** Material for this task follows **
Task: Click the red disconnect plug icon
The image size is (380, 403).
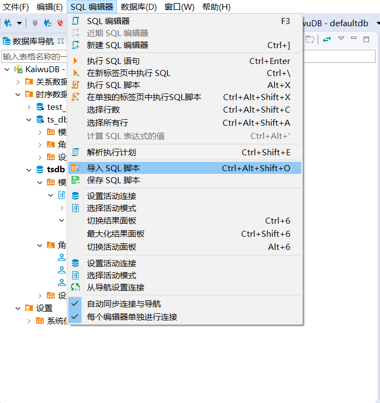Action: click(60, 23)
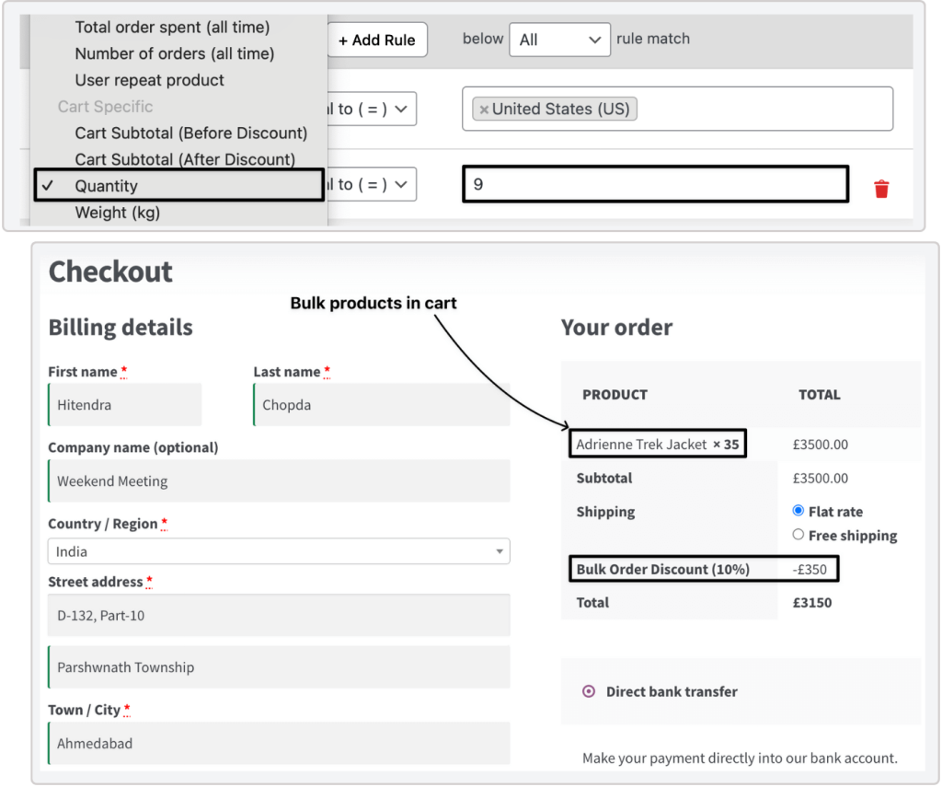Delete the Quantity rule with trash icon

pos(881,189)
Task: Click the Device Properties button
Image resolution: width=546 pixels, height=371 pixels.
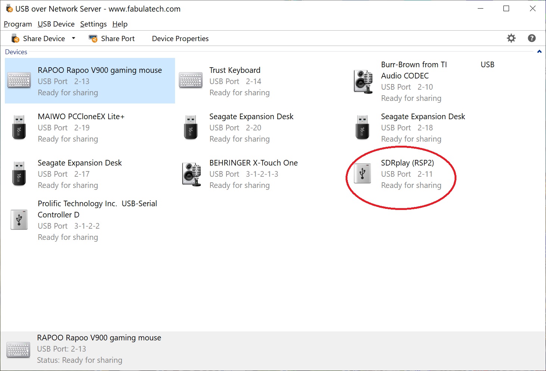Action: coord(180,38)
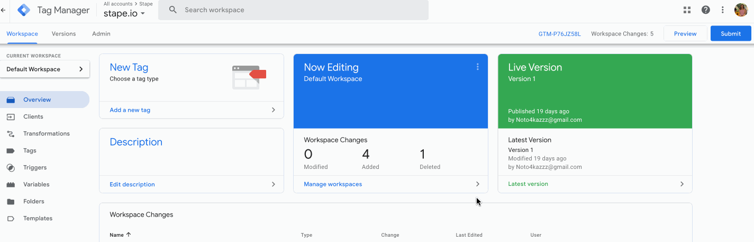The width and height of the screenshot is (754, 242).
Task: Click the Google apps grid icon
Action: pos(687,10)
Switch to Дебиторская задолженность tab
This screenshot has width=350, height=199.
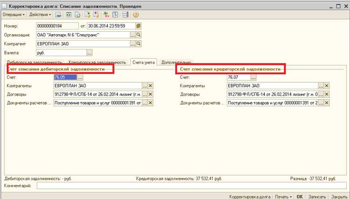[x=33, y=62]
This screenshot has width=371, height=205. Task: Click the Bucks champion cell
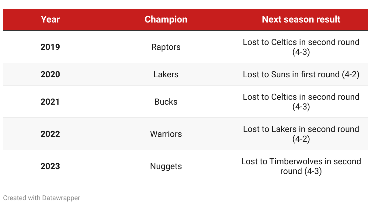(x=166, y=102)
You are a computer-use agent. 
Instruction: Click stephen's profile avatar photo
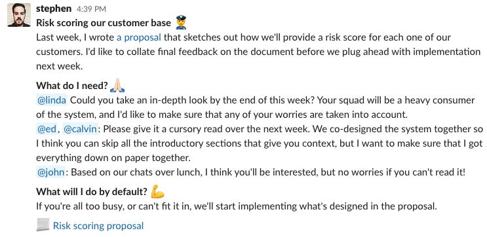[19, 15]
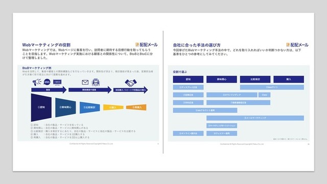Click the meeting table icon beside the envelope
The width and height of the screenshot is (327, 184).
pyautogui.click(x=96, y=82)
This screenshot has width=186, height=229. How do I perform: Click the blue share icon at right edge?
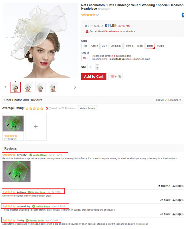[183, 15]
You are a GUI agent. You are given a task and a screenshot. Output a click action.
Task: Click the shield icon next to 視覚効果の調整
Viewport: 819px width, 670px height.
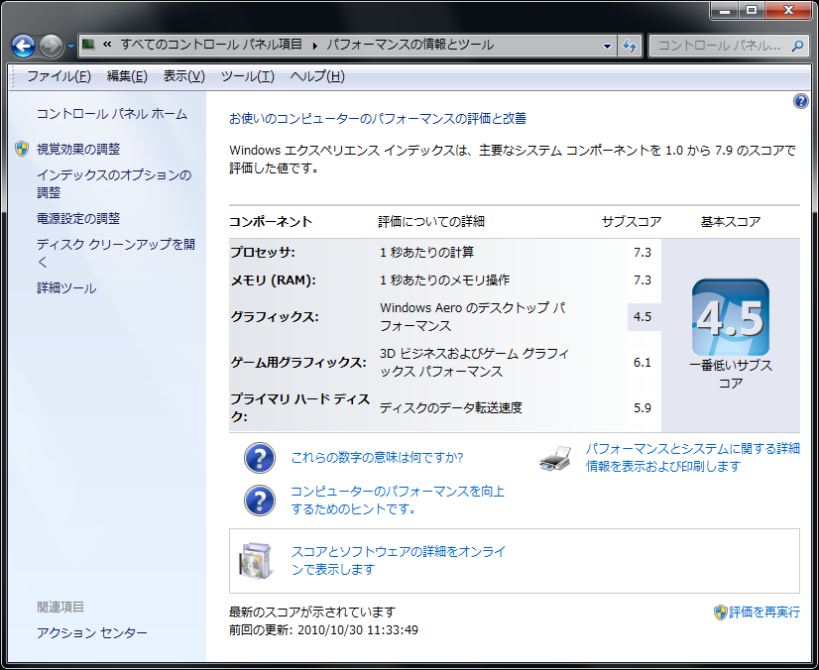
** End of Material for this task **
Scan the data above for the string "agent". Copy every line in which it appears.

You are a computer-use agent. 
You are a GUI agent. You are given a task and a screenshot. Output a click action.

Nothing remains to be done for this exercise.